La candidate d'extrême-droite Marine Le Pen a refusé l'accréditation de journalistes de «Quotidien», accusés de ne pas faire de «l'information».

Marine Le Pen à Vernon
Marine Le Pen ce 12 avril 2022 à Vernon (Eure, Normandie) @BelgaImage

Ce mardi, la candidate d’extrême-droite à l’Élysée Marine Le Pen a créé la polémique lors de son déplacement en Normandie. Durant une conférence de presse sur le thème de la démocratie, elle a refusé de répondre aux questions d’un journaliste de l’émission "Quotidien" (TMC) affirmant qu’elle ne se "sentait pas obligée d’accréditer Quotidien", qualifiée d’"émission de divertissement". Une position entièrement assumée qui lui vaut de nombreuses critiques.

"Il n’y a pas de journalistes chez Quotidien, pardon"

Lors de cette séance de questions-réponses, Marine Le Pen s’est exprimée pendant plus d’une minute sur sa position. "Ah non, mais il n’y a pas de journalistes chez Quotidien, pardon. […] Il y a tellement de gens à accréditer que nous préférons accréditer les journalistes plutôt que les émissions de divertissement". Lorsque la personne représentant "Quotidien" lui demande si elle estime qu’elle peut choisir qui est journaliste ou pas de la sorte, la chef de fil du Rassemblement national répond sans complexe. "Ah oui, vous voyez, je suis chez moi", dit-elle tout en se défendant de vouloir écarter les médias critiques et en rigolant.

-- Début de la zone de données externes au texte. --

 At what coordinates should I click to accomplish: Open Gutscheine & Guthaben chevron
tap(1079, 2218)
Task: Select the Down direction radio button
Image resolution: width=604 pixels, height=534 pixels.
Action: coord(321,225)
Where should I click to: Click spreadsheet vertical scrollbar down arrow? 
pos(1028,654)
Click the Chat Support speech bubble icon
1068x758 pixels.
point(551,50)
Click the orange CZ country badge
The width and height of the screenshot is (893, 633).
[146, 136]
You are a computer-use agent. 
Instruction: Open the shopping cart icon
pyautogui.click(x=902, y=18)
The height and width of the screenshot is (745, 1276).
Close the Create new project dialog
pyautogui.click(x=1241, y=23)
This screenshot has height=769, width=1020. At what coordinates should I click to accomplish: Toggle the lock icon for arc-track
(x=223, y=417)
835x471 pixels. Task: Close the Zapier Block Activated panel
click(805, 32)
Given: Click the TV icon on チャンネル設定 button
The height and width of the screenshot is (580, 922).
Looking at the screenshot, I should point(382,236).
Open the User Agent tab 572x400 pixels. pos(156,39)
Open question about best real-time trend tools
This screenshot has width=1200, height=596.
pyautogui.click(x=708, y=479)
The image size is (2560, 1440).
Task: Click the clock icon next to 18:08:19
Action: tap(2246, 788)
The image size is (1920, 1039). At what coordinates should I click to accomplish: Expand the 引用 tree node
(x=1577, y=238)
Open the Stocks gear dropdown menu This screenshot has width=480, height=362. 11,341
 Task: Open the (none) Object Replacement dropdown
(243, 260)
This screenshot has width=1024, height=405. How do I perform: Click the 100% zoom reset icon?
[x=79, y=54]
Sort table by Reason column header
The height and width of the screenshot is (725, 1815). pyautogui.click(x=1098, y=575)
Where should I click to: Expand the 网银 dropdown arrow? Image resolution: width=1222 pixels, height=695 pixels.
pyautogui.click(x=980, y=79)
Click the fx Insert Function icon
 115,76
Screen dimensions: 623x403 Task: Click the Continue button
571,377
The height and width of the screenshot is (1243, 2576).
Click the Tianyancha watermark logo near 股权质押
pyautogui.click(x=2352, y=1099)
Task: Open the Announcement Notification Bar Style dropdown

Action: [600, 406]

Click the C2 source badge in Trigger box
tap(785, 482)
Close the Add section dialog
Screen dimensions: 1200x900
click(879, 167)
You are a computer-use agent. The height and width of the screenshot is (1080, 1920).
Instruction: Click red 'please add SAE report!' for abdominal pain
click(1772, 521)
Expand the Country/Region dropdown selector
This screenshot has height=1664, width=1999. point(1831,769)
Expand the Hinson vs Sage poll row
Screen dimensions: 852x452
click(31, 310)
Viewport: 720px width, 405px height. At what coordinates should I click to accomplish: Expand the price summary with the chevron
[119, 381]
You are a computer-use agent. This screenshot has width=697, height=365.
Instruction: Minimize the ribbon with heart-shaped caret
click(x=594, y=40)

Très vite, l’ancien ministre de l’Intérieur Christophe Castaner (LREM) a dénoncé les "leçons de liberté de la presse de Marine Le Pen" ainsi que son "mépris total de la liberté d’expression". Il exprime en même temps son "plein soutien" à "Quotidien". "Marine le Pen, si elle est élue, choisira les ‘vrais’ journalistes qui seront accrédités et ceux qu’elle considère comme ‘faux’ seront laissés à la porte comme Quotidien?", demande le député LREM du Var Fabien Matras. Le célèbre journaliste Jean-Michel Aphatie s’est lui aussi révolté contre cette position de Marine Le Pen:"Quand c’est le pouvoir qui décide qui est journaliste et qui ne l’est pas, on appelle cela du poutinisme".

Cela fait plusieurs années que "Quotidien" est déclaré persona non grata aux réunions de Marine Le Pen. C’était encore une fois le cas dimanche dernier lors du premier tour de la présidentielle. La raison officielle donnée aux journalistes de l’émission: le "manque de place". D’autres médias sont aussi concernés par cette exclusion opérée par le Rassemblement national, comme Mediapart ou encore Mayotte Hebdo.